While the Japanese public may appear dovish on security issues and fiscally hawkish, public sentiment towards defence strengthening has recently shifted towards lukewarm support. The last decade has also shown that fiscal austerity and the national debt are not overriding public concerns. Being able to better address strategic insecurities arising from the deteriorating external environment may instead depend on the government successfully assuaging the Japanese public’s economic and political insecurities.

It could do this by demonstrating that it is serious about growing the economy in ways that benefit the middle class before allowing defence to make greater claims on economic resources.

A serious attempt by Kishida at implementing his ‘new Japanese capitalism’ agenda by coupling increased social support with substantial government investments to stimulate equitable growth would greatly help. If successful, it would not only increase the economic resources available to support Japan’s defence, but would politically strengthen Japanese leaders’ hands to make bolder, longer-term defence changes.
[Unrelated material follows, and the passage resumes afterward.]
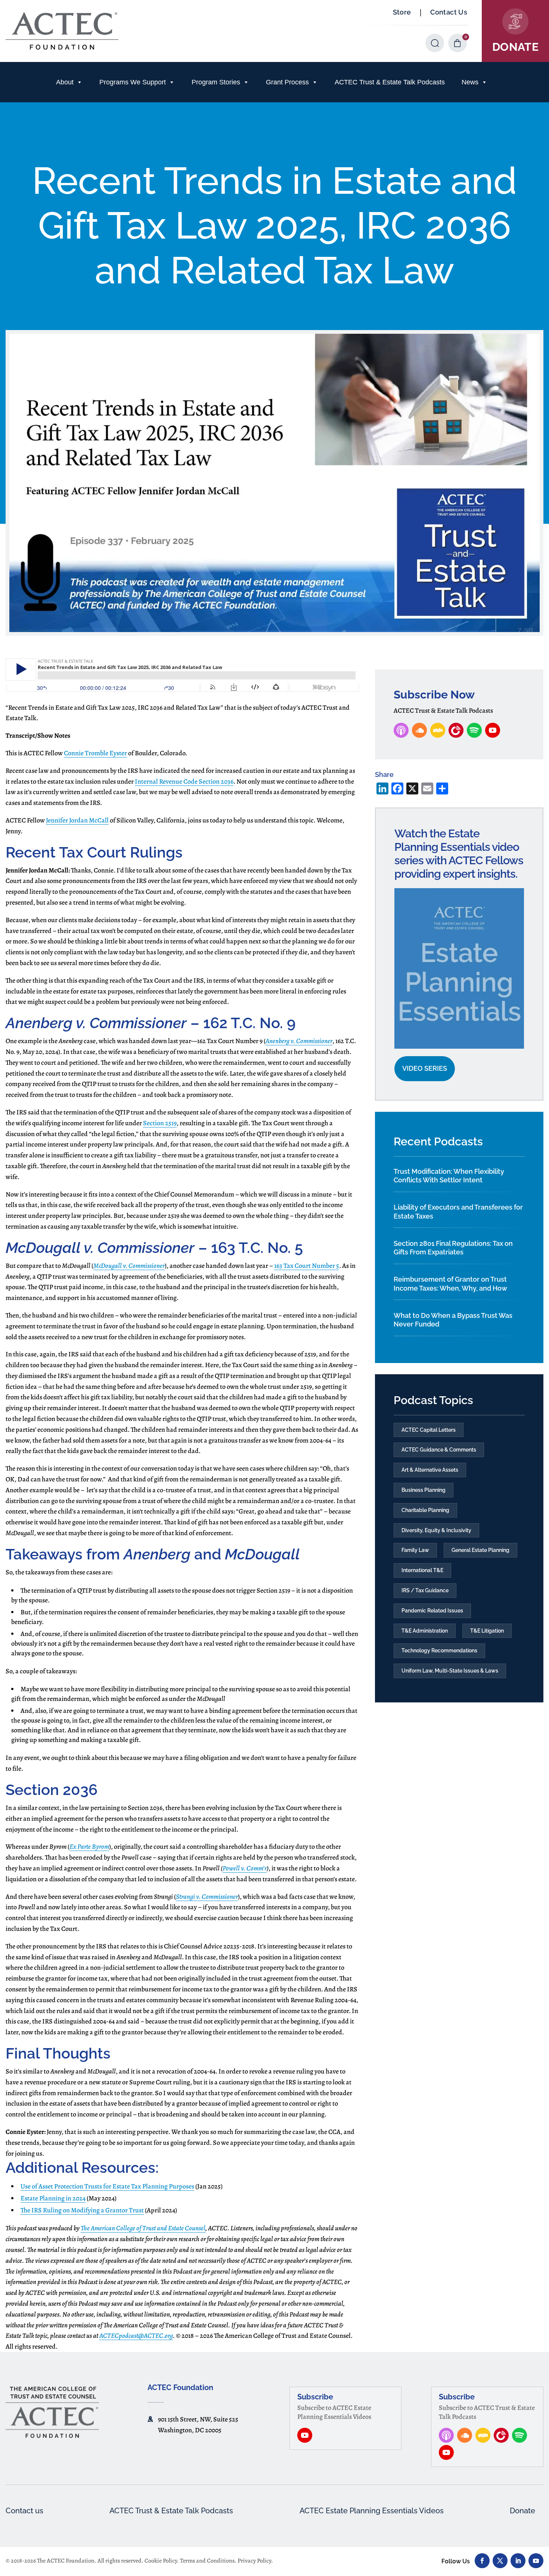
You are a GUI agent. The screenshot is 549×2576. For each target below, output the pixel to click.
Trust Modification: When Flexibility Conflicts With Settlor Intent (449, 1175)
Neither instinctively anti-China nor ideologically committed to controversial revisionist positions, Kishida may also be well placed to provide political reassurance even while making bolder moves on national security than was possible during the Abe era.

Kishida still needs to manage the post-COVID-19 recovery process by balancing multiple demands emanating from within the coalition government. But if he retains his political strength beyond the upper house election in July 2022, Kishida will be positioned to continue the process of defence policy change in Japan — should he want to — with defence spending the next target.

Corey Wallace is Assistant Professor at Kanagawa University.